Não é só o fato de comer e ser comido que afeta a dinâmica das populações de seres vivos na natureza. Um novo estudo aponta que o simples medo de ser devorado faz com que a população de “caças”, ou “presas”, diminua significativamente.
O trabalho acompanhou grupos de pássaros da espécie tico-tico-musical e demonstrou que, mesmo sem o menor risco de virar um jantar alheio, o simples temor foi suficiente para reduzir em 40% o número de filhotes.
Para comprovar esse efeito, a bióloga Liana Zanette, da Universidade de Ontário Ocidental, no Canadá, e mais três colegas protegeram, com cercas elétricas, locais com várias populações naturais dos pássaros. O estudo foi descrito na revista “Science”.
Assim, as aves ficaram livres de predação de ovos e filhotes – mas obviamente não sabiam disso.
Parte dos espaços protegidos foi então exposta a sons de predadores; outros recebiam apenas sons benignos, que não indicavam ameaças, como sons de gansos.
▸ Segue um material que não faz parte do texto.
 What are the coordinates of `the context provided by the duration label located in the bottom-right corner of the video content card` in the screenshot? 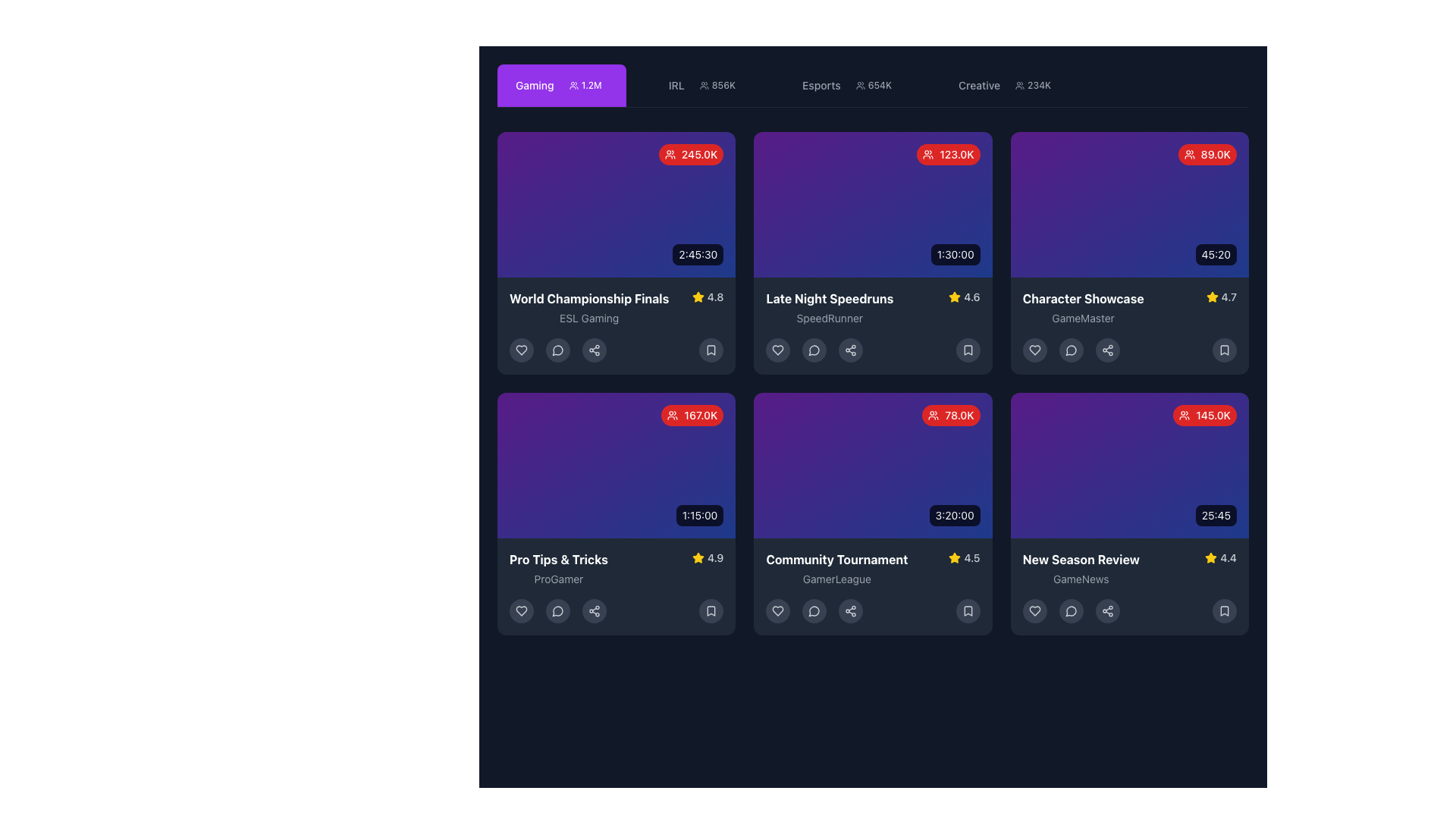 It's located at (954, 514).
Foi observado que viver em constante medo diminuiu o número de ovos colocados e mesmo o de filhotes que sobreviviam, pois os pais passavam menos tempo atrás de comida para suas crias, ou se dedicavam mais a fazer o ninho em local protegido do que em cuidar da prole.
Tensão constante
Os sons dos predadores eram transmitidos a cada poucos minutos, 24 horas por dia, em ciclos de quatro dias sim, quatro dias não, durante os 130 dias da estação de reprodução.
“Predadores tipicamente permanecem em um território, portanto é razoável que sons sejam frequentes”, disse à Folha o pesquisador Thomas Martin, da Universidade de Montana, EUA, que comentou o estudo na mesma edição da “Science”.
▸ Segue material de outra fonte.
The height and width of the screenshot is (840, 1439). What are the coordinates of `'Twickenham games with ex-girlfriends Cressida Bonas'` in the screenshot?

“Acreditamos que, em vez de ser excessiva, a magnitude do efeito de medo que relatamos é quase certamente uma estimativa conservadora”, disse Zanette.
Ela dá três razões para isso. “Os efeitos do medo são tão grandes, ou até maiores, do que a morte direta, porque os predadores assustam maior número de presas do que matam. O medo afeta cada indivíduo porque cada um tem de estar sempre em guarda, enquanto que apenas alguns serão realmente mortos por predadores”, afirmou.
Além disso, a redução de 40% equivale àquela observada em estudo anterior comparando locais com pouca perturbação pelo homem, e com poucos predadores, a outros com muita perturbação humana e repletos de animais caçadores.
E, em terceiro lugar, eles mostraram como os filhotes de mães assustadas recebiam menos comida, afetando sua capacidade de sobrevivência.